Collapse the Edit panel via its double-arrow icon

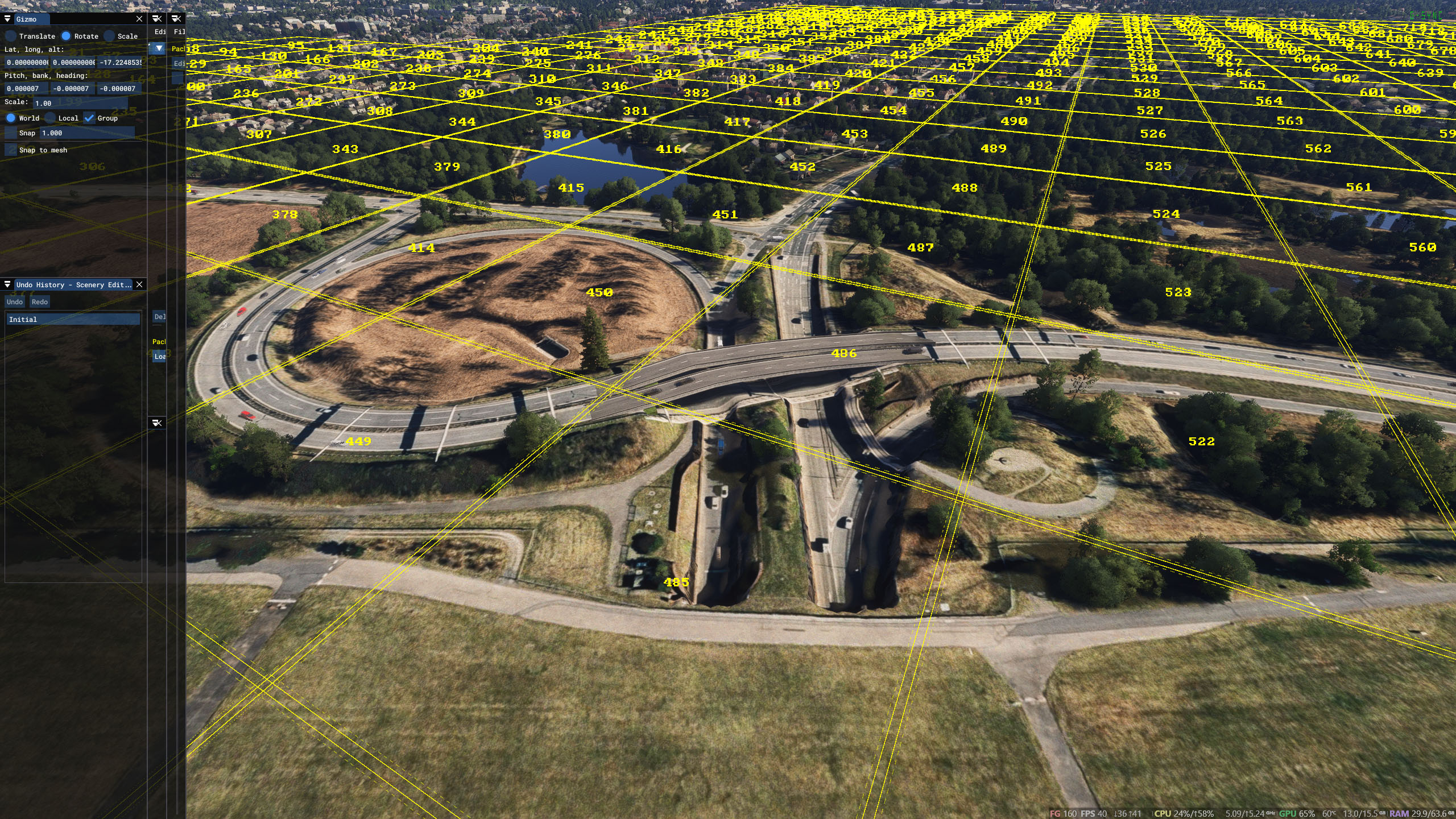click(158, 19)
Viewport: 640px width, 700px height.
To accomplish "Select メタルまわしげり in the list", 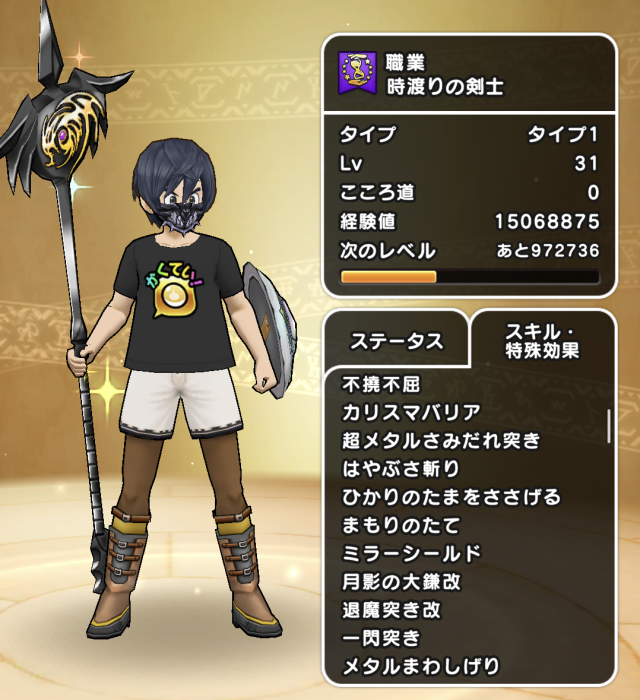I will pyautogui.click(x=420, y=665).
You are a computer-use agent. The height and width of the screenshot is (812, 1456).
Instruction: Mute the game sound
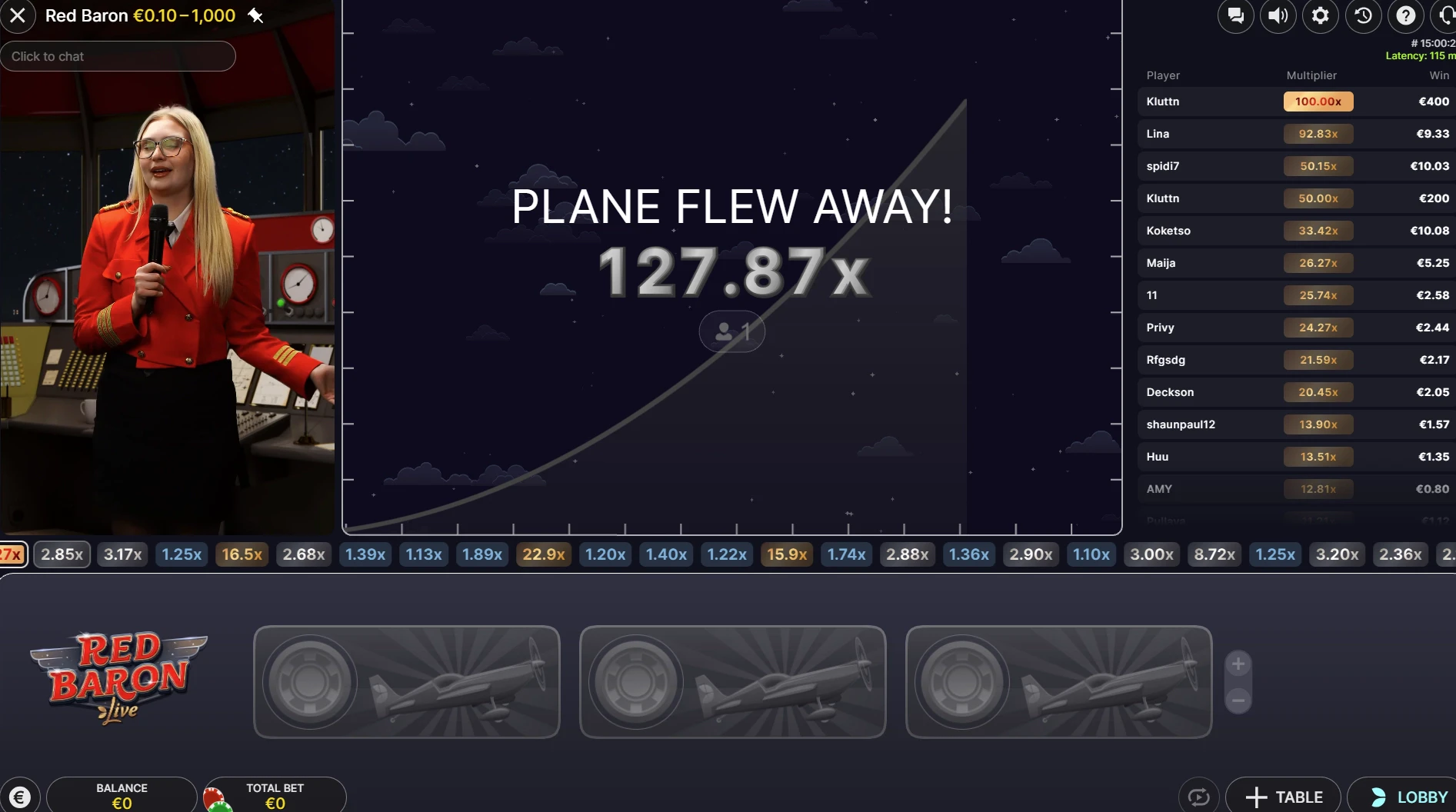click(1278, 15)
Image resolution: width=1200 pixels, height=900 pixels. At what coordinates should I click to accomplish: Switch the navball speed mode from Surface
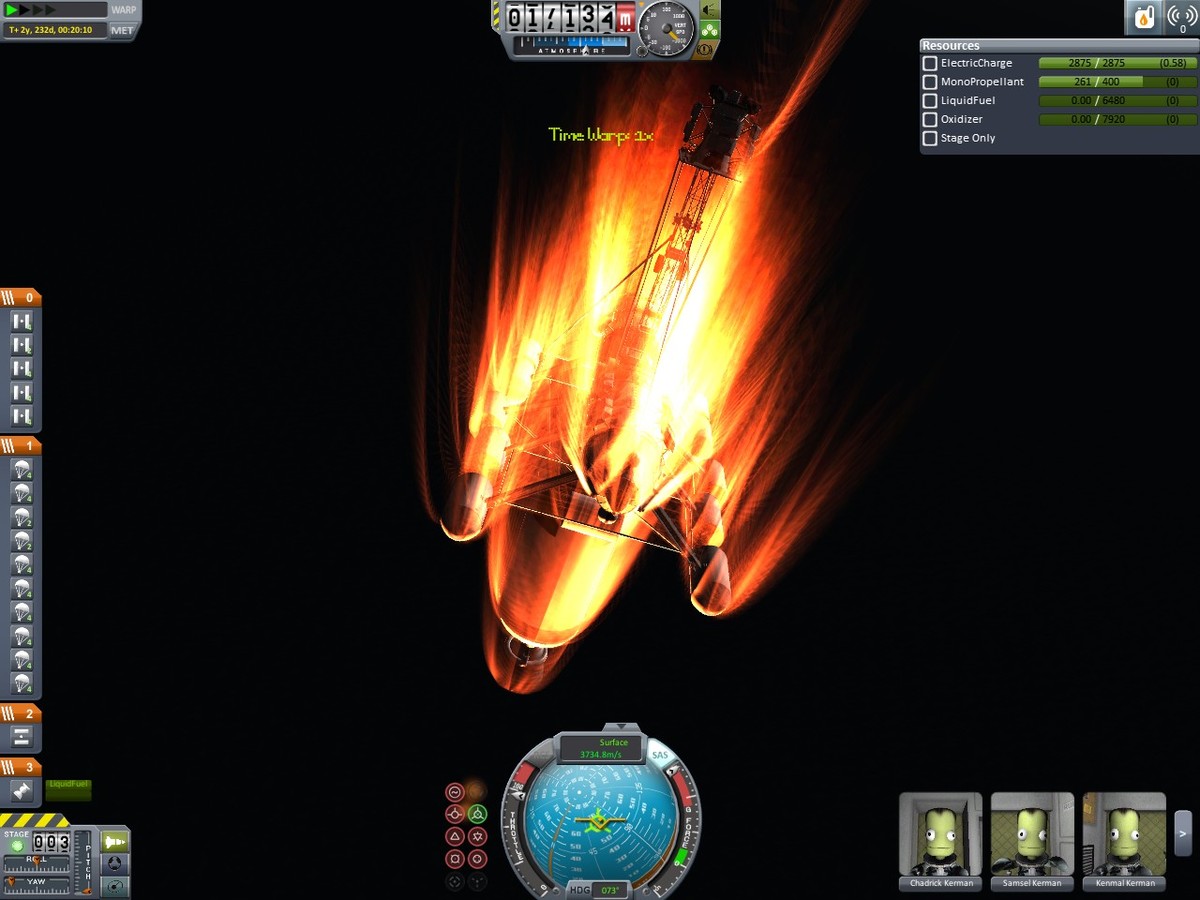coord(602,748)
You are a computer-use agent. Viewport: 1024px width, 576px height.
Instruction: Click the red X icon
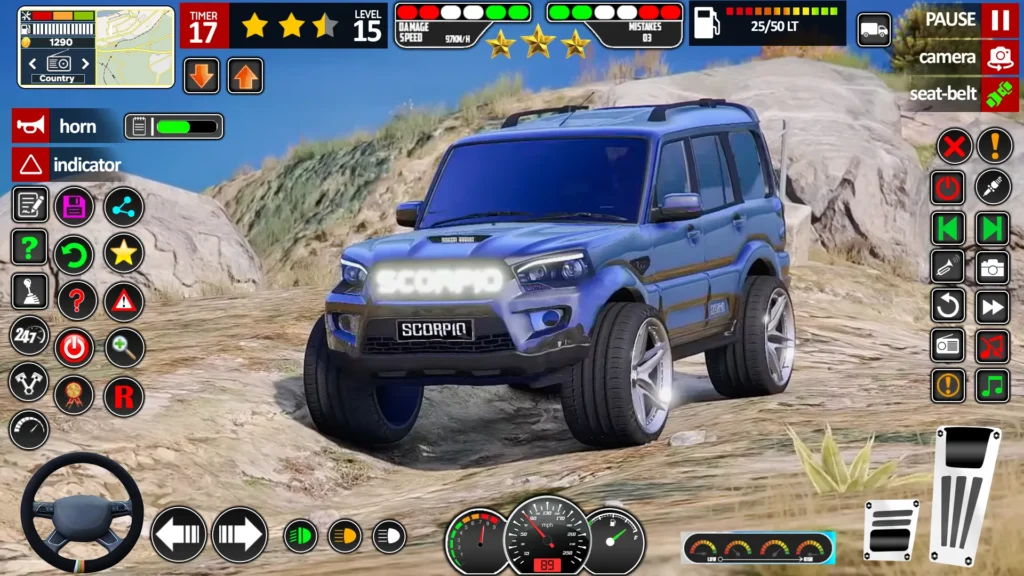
§ §
Repeat the lines verbatim, from the line with "You are a computer-use agent. Viewport: 1024px" through the last of the lines, and omit the pictures.

ANSWER TO THE TASK:
You are a computer-use agent. Viewport: 1024px width, 576px height.
Instruction: Click the red X icon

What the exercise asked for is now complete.